140219 Geoff's knee 

This might have been like that old French movie: Claire's knee by Eric Rohmer. Sorry it's an old bloke. Handsome, mind.

We had not seen him since before Christmas. Then he was having to do the Dr Strangelove thing of helping to move his knee to where he wanted it to go.
Even so he was in great spirit for someone who had been happily twiddling up and gliding down French Alpine passes on his annual camper-van trip to France when slowly and quietly disaster struck.
Margaret was doing it too, though not quite so ambitiously. With an aggregate age of nearly 140 years you might ask why?
But you don't: cyclists have so many reasons.
One, because they can, and
two, because there is more space in France and,
three, other road users there, almost without exception,
have a healthy respect for cyclists.

He found his knee slowly swelling and becoming painful. They did the usual: ICE Ice Compression and Elevation. To no avail. They came home.
He was X-rayed and found to have a rare cancer normally only found in 30 year-olds. 
Cheaper option was amputation of the lower leg. 

More expensive, was the removal of quad muscles with brace inserted at the knee. This would mean he would use crutches then stick for support. He would eventually be able to ride a bike, probably with electric help. 

Over the centuries there have been so many variations on human powered movement on wheels it seems impossible to keep up. I think the latest might be the Copenhagen wheel. https://www.superpedestrian.com Trouble is, since I began typing this I feel there might have been another released.

His GP, whom he had introduced to cycling was on his side, and NHS funding was found.

He had walked a mile that morning. I think for the first time, he had begun to look at the road in detail. With no reference to the detail in my own paintings and photos over the past intermittent  20 odd years of friendship, he told me how each subtle bump had more bumps: 1 in 60 consisted of mini 1 in 6's. Going down slopes was worse. This was a climbing man who was used to having his nose in rock; a fell runner who organised and ran in them. He hand-and-knee'd them, though would avoid that practice when scrambling or climbing. He would bury his nose in moss and lichen of muddy turf in fell races.
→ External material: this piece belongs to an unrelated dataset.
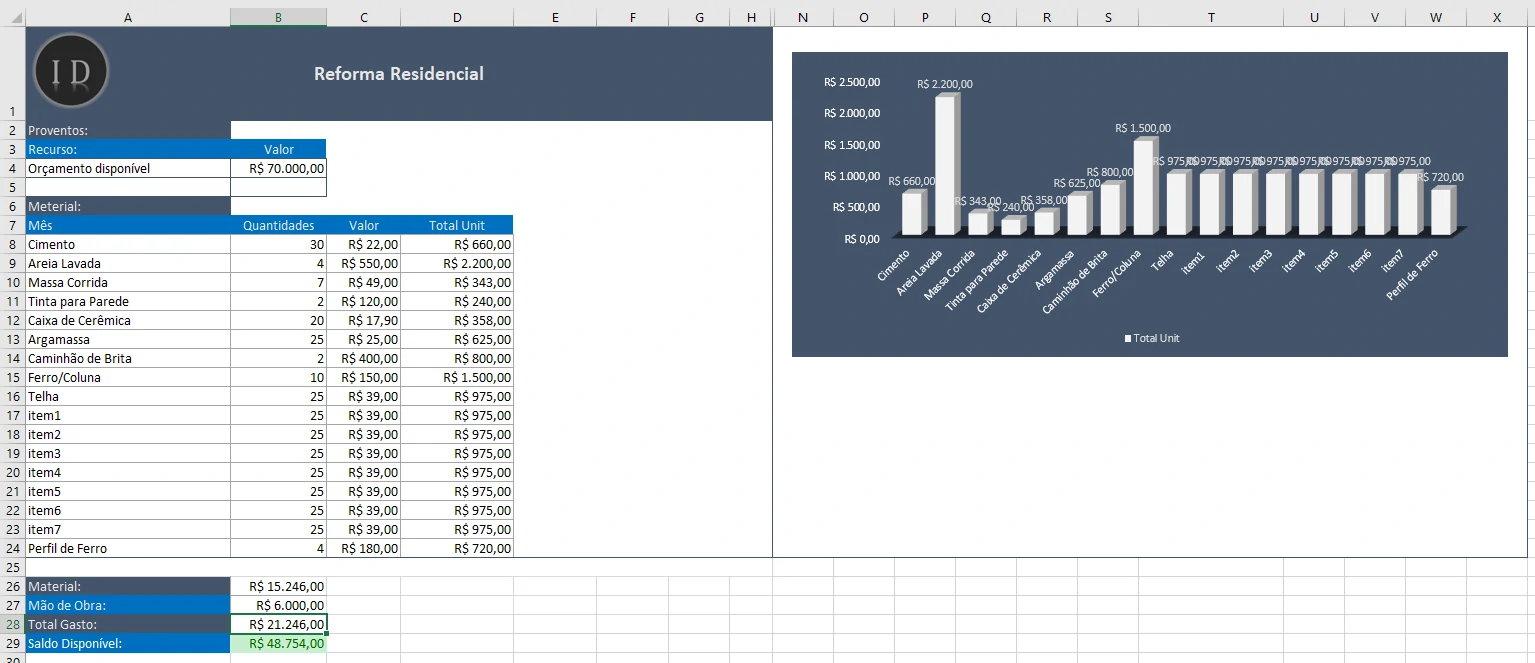Click the Saldo Disponível green amount cell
Even sheep shit on occasions!
As knees aged, he returned more and more to cycling. 
I tried to convince him that his biography would be better that mine.
But I might explain that later. Well NOT as I explain 

7th Sept 2014. 

WELL, I can't even keep up with mine, which I began 10 years ago. Events have moved on at such a pace in cycling and  communications that mine, about the 50's with updates, may now go back into childhood and add to those of a working class boy born in 1934; a boy who saw London burning from 50 miles away; an excited boy who was innocently enjoying being strafed by a German bomber.
My Dad had returned from the Somme. My mum....
It has become a search for ...?

With Geoff's friends and wife Mary in 2006, and former World Master at 25km, I shared a few of their last hours, as did others, and to a lesser extent, Barbara was still at work. We had watched  morning mist lift on the Welsh border hills to reveal the clear blue sky of sunny March days. Being a mere 4 mile cycle ride away, I was then to listen to his poetic thoughts on many mornings for a while, till he went further afield and finally on to family friend Margaret.

It was Margaret, unknown even to us at Mary's funeral, who herself was now bereaved.
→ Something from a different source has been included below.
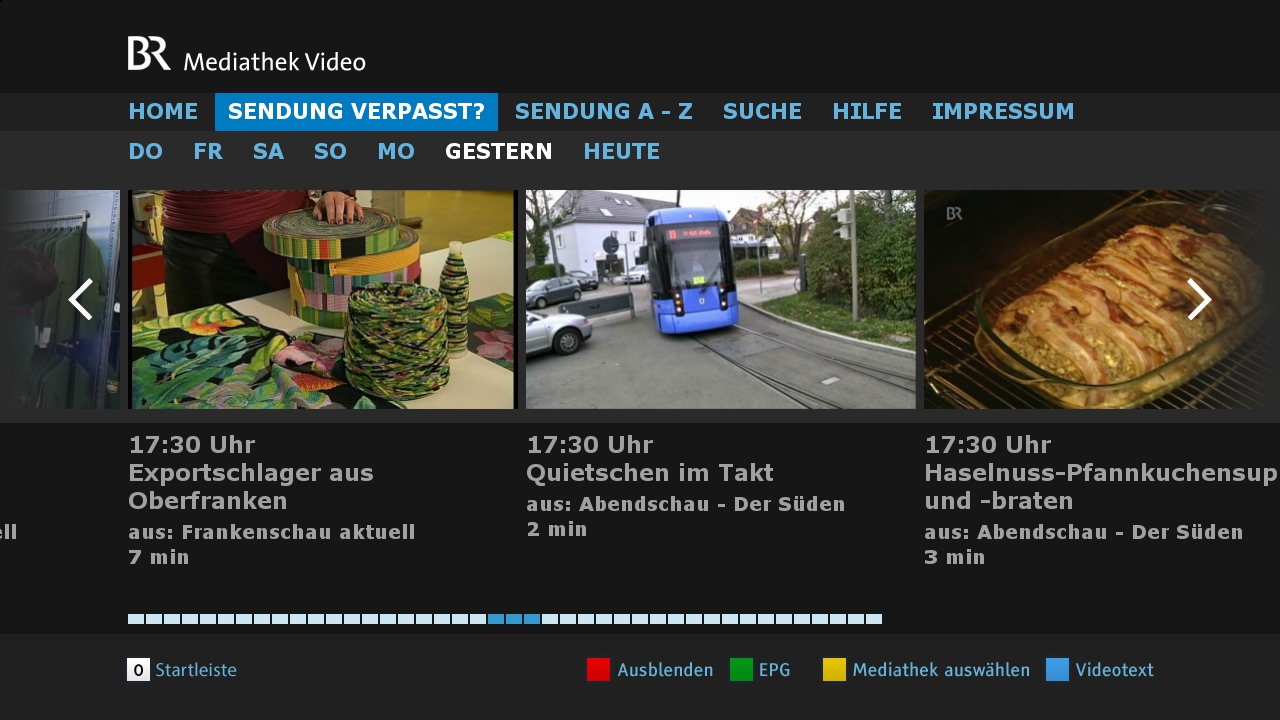This screenshot has height=720, width=1280.
Task: Collapse back to the previous video page
Action: point(80,299)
 We had visited him in a hospice, which it seemed he might need to visit for up to 2 years, if only to give Margaret respite.

She was in their camper-van in the grounds when she was called in on the night of August 5th to hear he had quietly passed away.
Later we were in the congregation of his former village church where he was quietly laid to rest, high up the slope beside his wife Mary.

                RIP Geoff Gartrell 1935 - 2014.